Próby "Szewczyn" w Imparcie
Feministki to dziś bardzo aktywna grupa: ambitne, pewne siebie, chcą zmienić zasady rządzące męskim dotąd światem. To spostrzeżenie wykorzystał reżyser Stanisław Melski [na zdjęciu]. W jego adaptacji "Szewców" Witkacego sprawcami rewolucji nie są mężczyźni, ale właśnie kobiety
Spektakl "Szewczyny" powstaje na scenie Impartu. Tytuł to zbitka słów: szewcy i dziewczyny. - W tym roku mija 120 lat od urodzin Witkacego, ale rocznica nie jest zbyt hucznie obchodzona w Polsce. Postanowiłem więc uczcić ją inscenizacją "Szewców", bo choć minęło ponad 70 lat od powstania tego dramatu, nie był on zbyt często wystawiany - mówi aktor i reżyser Stanisław Melski. - Kiedy powstawali "Szewcy", ruchy feministyczne były bardzo silne, kobiety zaczęły ubierać się po "chłopsku", ścinały włosy. Dziś też mamy wojujący feminizm, choć według mnie ta walka o równouprawnienie nie zawsze kobietom służy. Ale popieram feministki, przecież wszystkie role męskie w spektaklu powierzyłem kobietom.
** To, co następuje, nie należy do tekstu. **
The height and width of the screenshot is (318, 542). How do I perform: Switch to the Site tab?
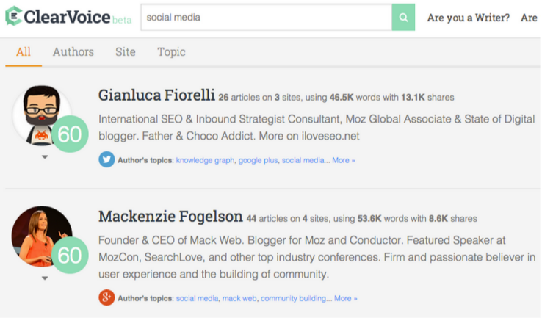[126, 52]
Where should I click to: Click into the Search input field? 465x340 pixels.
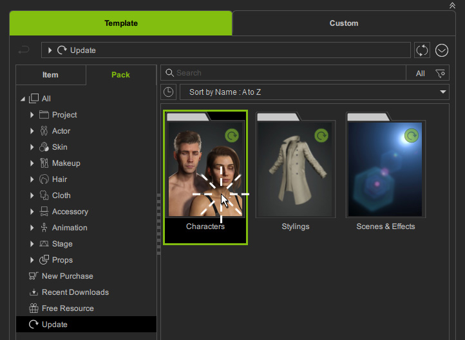tap(283, 74)
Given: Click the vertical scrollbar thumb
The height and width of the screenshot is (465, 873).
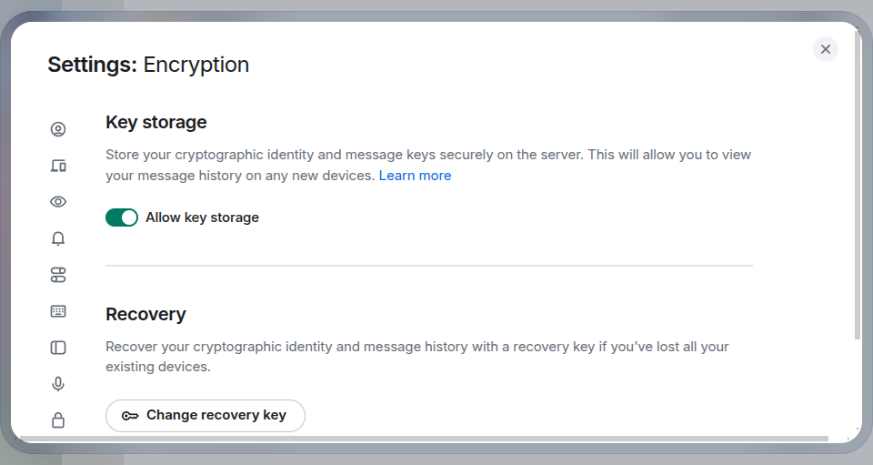Looking at the screenshot, I should tap(858, 182).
Zmiany w tekście reżyser konsultował ze znanym witkacologiem Januszem Deglerem. - Profesor był zachwycony naszym pomysłem. Właściwie nie ma znaczenia, czy "Szewcy" dotyczą kobiet czy mężczyzn. Władza, pieniądze i seks równie mocno mogą omamić obie płcie.
Witkacowskich szewców: Jędrka, Sajetana, Józka zastąpiły szewczyny: Jędrka, Sajetania i Józka.
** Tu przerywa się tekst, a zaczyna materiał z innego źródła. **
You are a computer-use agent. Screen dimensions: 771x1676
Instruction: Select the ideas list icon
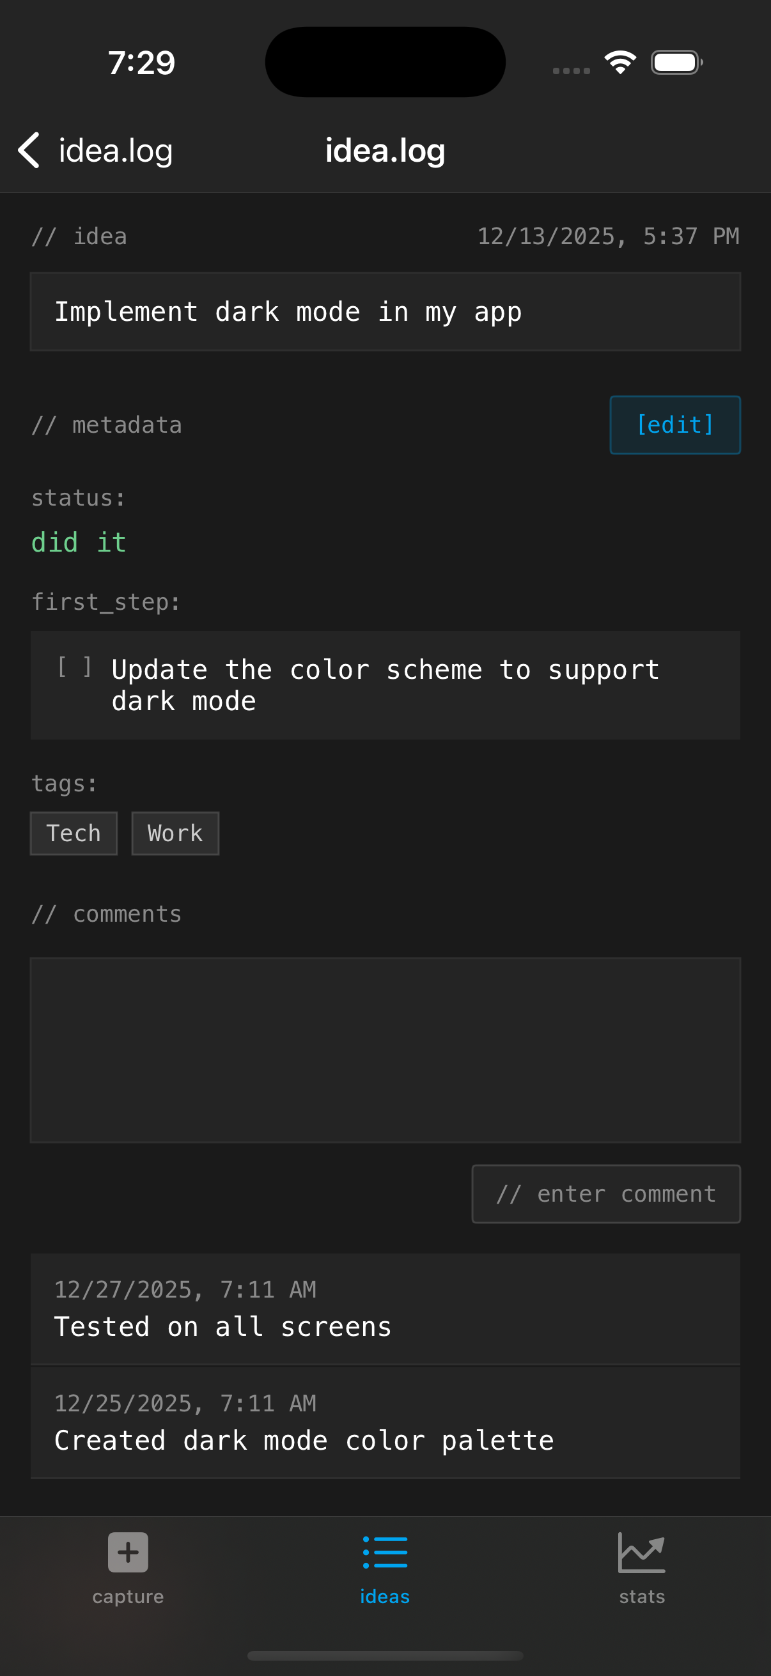point(385,1552)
W spektaklu zobaczymy piękne, tryskające młodością i werwą studentki wrocławskiej szkoły teatralnej. - Szukając obsady, obejrzałem mnóstwo spektakli PWST, aż wybrałem odpowiednie aktorki - mówi Melski.
Scena w Imparcie zarzucona jest walającymi się wszędzie butami. Ze scenografii na pierwszym planie widzimy warsztat szewski (niski stół i taborety). Dziewczyny ubrane są w niechlujne fartuchy i robocze ogrodniczki. Za nimi kolejny fragment dekoracji: podest na wysokim metalowym rusztowaniu, w które wprawiono drzwi wahadłowe. To na tamten szczyt ma zawieść bohaterki rewolucja.
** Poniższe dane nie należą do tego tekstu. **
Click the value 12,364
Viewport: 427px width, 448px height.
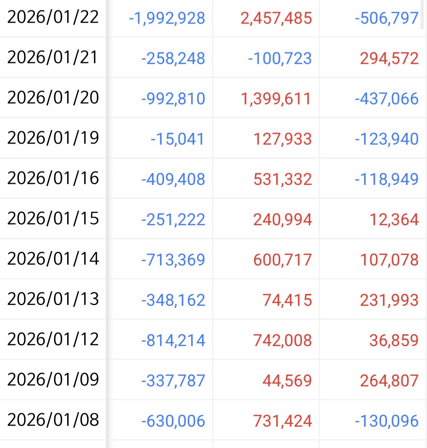(394, 219)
Młode aktorki próbują jedną ze scen. Dołącza do nich Włodzimierz Chomniak, także z PWST. Mężczyznom reżyser powierzył z kolei role żeńskie. Student zagra więc męski odpowiednik Księżnej Iriny Wsiewołodownej Zbereźnickiej-Podberezkiej. Chłopak rozkłada się lubieżnie na stole, po chwili szewczyny urządzają z nim orgię. Jęczą przy tym i piszczą. Inne młodziutkie aktorki, obserwujące scenę z pierwszych rzędów widowni, zaczynają chichotać. Kolejny fragment próby jest nie mniej erotyczny. Bohaterki czule masują sobie karki, pieszczoty obejmują także biusty. Po czym jedna drugiej daje klapsa. - Poprzez zamianę ról ten spektakl zyskał zupełnie inną wymowę. Kobiety odważnie mówią tu o swoich chuciach, pożądaniu, co rzadko zdarza się w teatrze, a nawet filmie. Nikogo nie dziwi, jak facet powie, że chce jakiejś baby, ale kiedy kobieta mówi, że ma ochotę na chłopa, to robi wrażenie - zapewnia Melski. - To przedstawienie pokazuje kobietę w całej krasie człowieczeństwa, w momentach uwznioślenia, ale i upadku.
Spektakl będzie miał premierę w piątek 7 października.